§ **TASK BRIEF**: All lines from the one that contains "640x507 pixels." to the end of the data must be retyped exactly. Pictures are not retyped.

---- MATERIAL TO PROCESS

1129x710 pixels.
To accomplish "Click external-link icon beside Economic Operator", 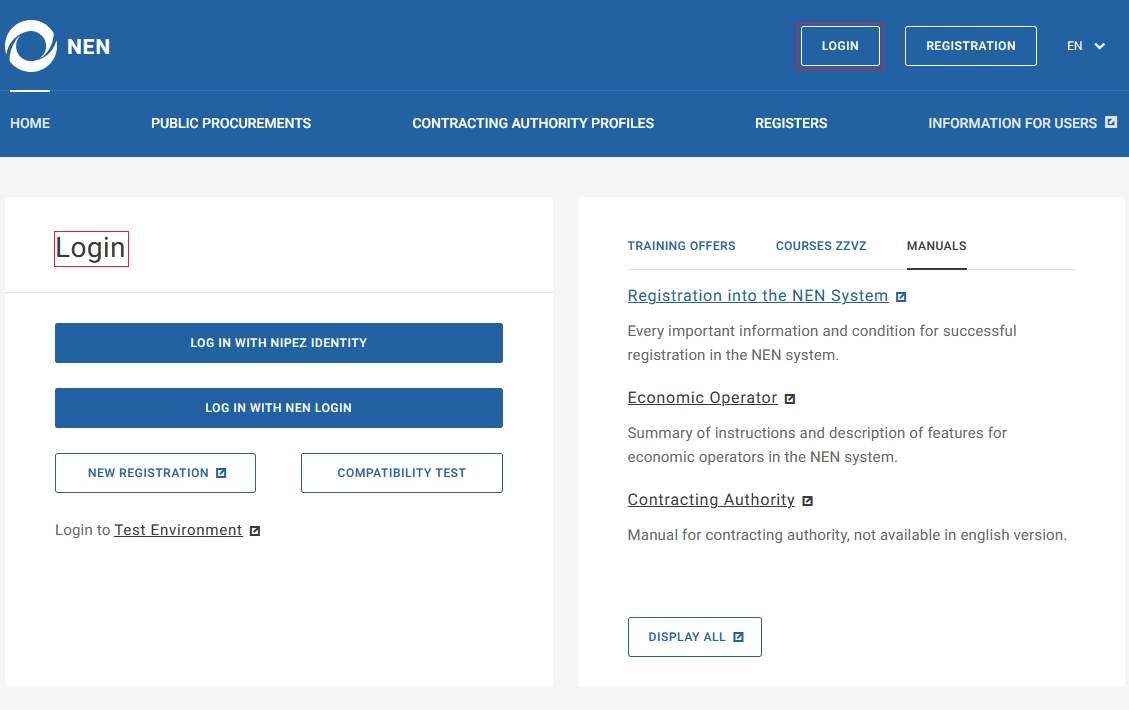I will 790,399.
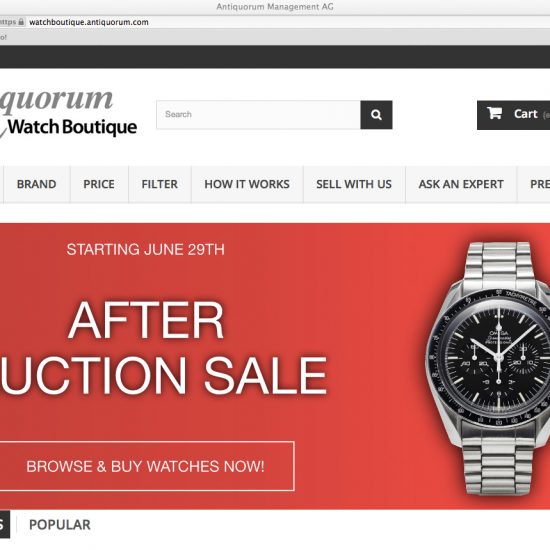550x550 pixels.
Task: Click the padlock icon in address bar
Action: pyautogui.click(x=21, y=22)
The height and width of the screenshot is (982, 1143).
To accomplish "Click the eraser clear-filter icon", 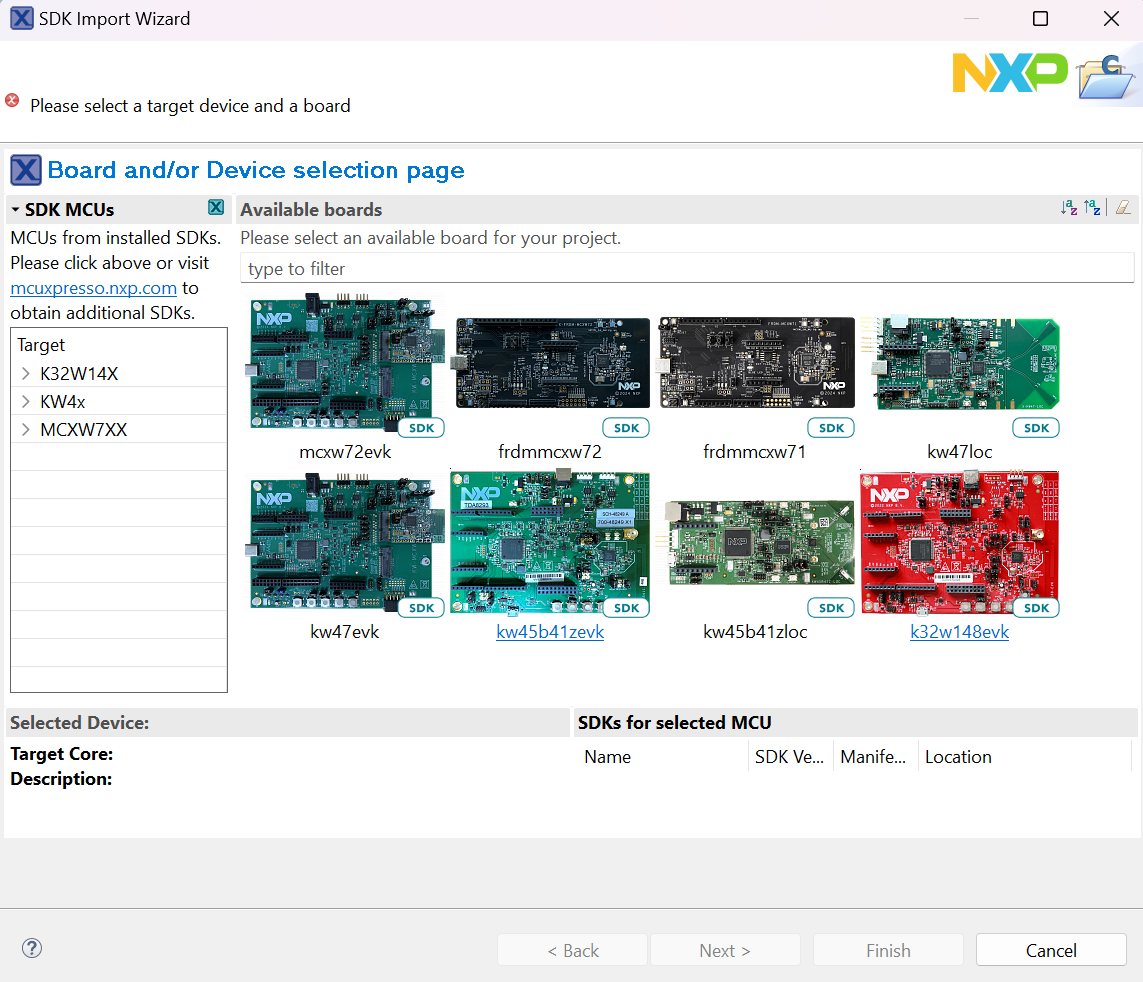I will (x=1123, y=208).
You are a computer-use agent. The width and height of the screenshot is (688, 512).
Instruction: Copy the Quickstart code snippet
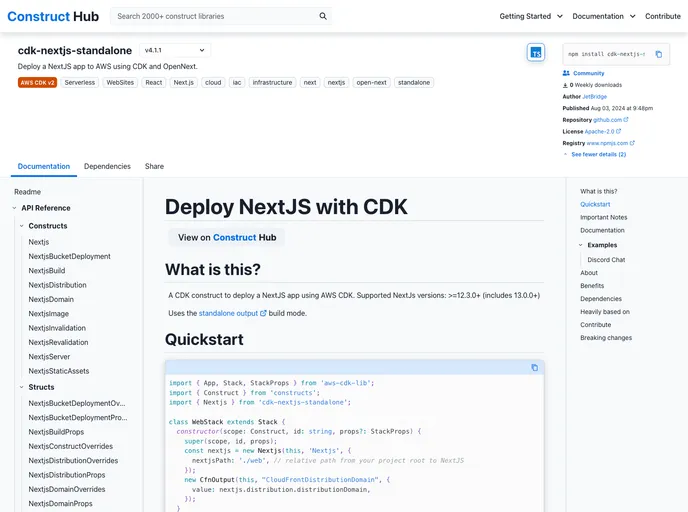coord(534,368)
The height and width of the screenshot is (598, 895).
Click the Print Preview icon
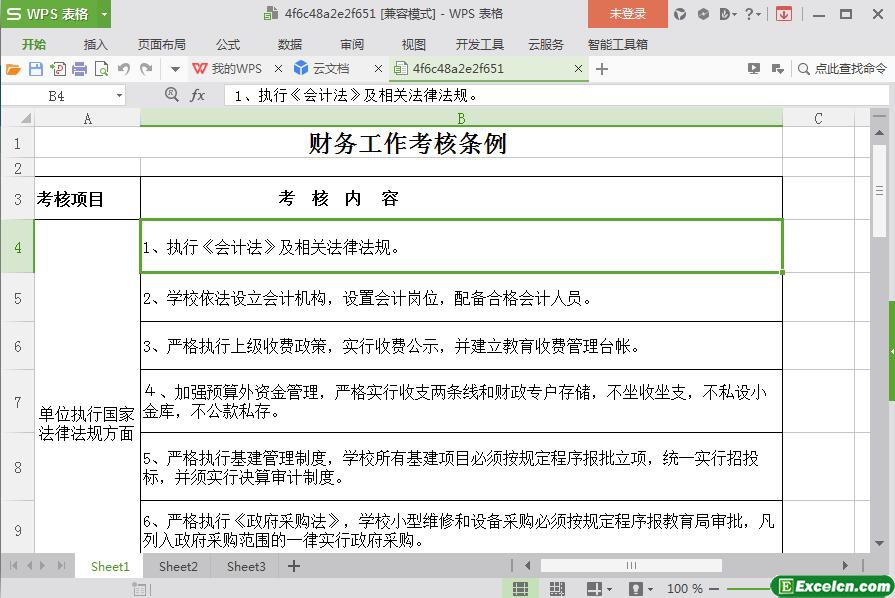[101, 69]
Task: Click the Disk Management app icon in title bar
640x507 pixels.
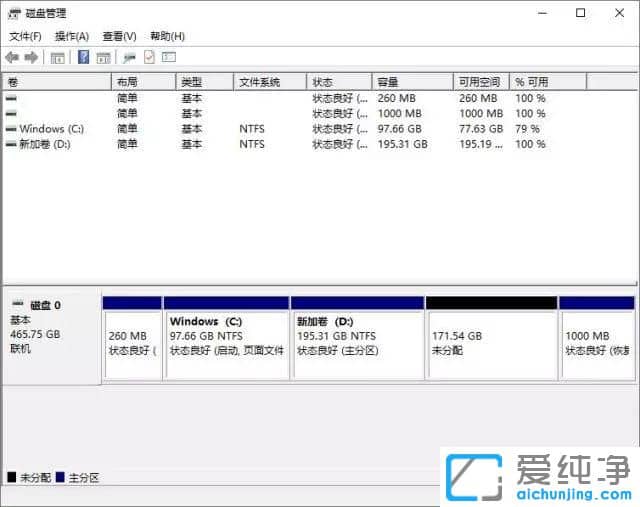Action: (13, 13)
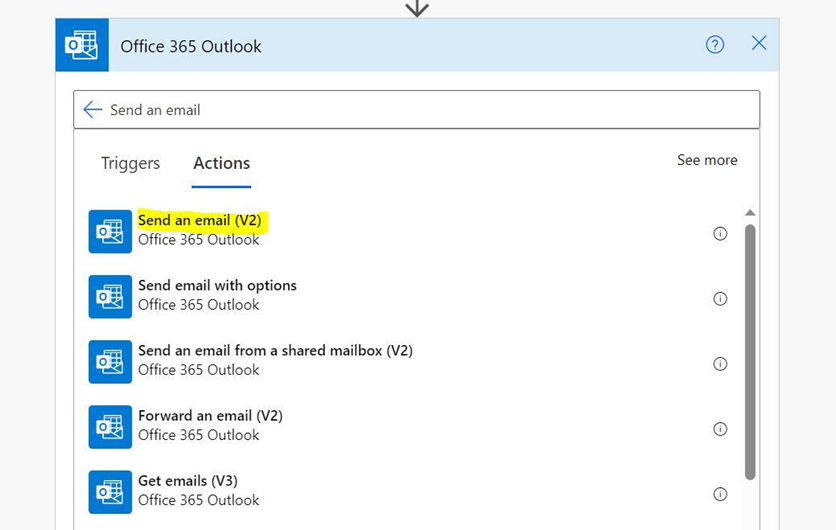The image size is (836, 530).
Task: Click the Send an email (V2) Outlook icon
Action: tap(110, 231)
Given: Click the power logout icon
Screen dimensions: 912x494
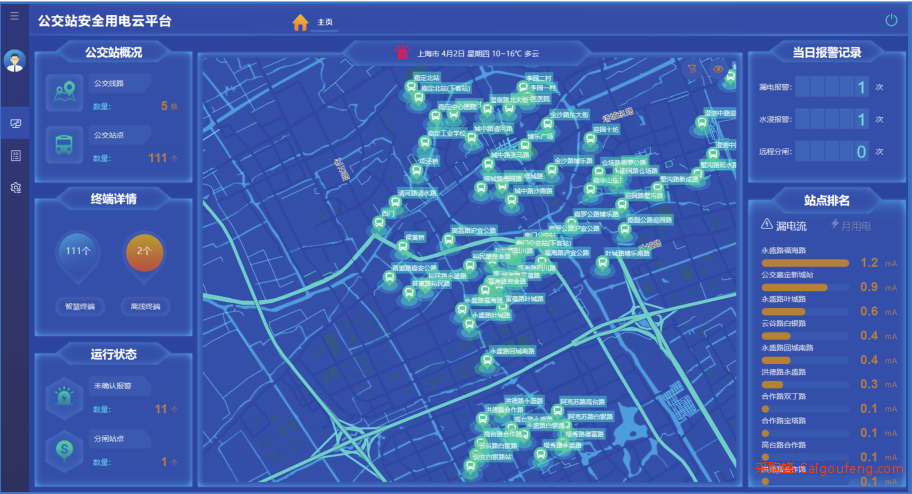Looking at the screenshot, I should 891,20.
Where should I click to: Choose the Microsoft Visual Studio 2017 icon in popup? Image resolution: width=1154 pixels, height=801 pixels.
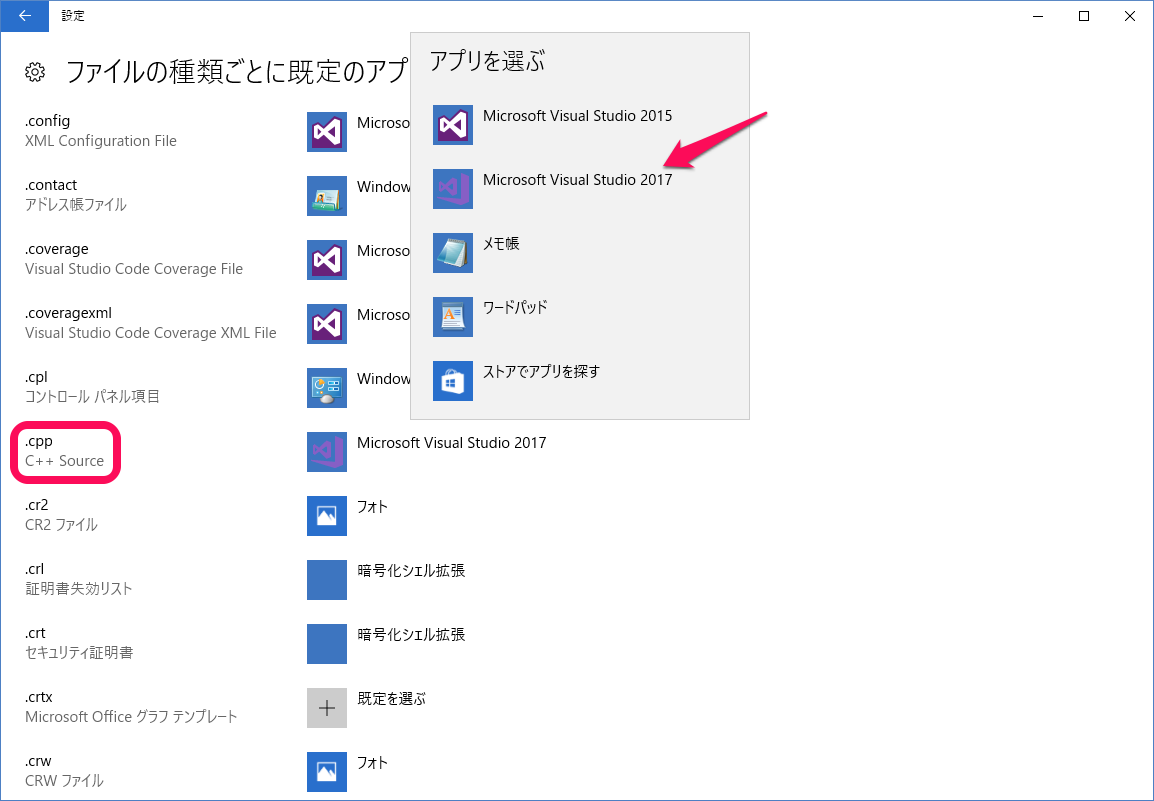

--------

§ **RESPONSE TO THE EXERCISE**:
640x507 pixels.
Action: (13, 13)
The image size is (836, 530).
Task: Click the Send an email (V2) Outlook icon
Action: tap(110, 231)
Given: Click the power logout icon
Screen dimensions: 912x494
Looking at the screenshot, I should 891,20.
Where should I click to: Choose the Microsoft Visual Studio 2017 icon in popup? Image resolution: width=1154 pixels, height=801 pixels.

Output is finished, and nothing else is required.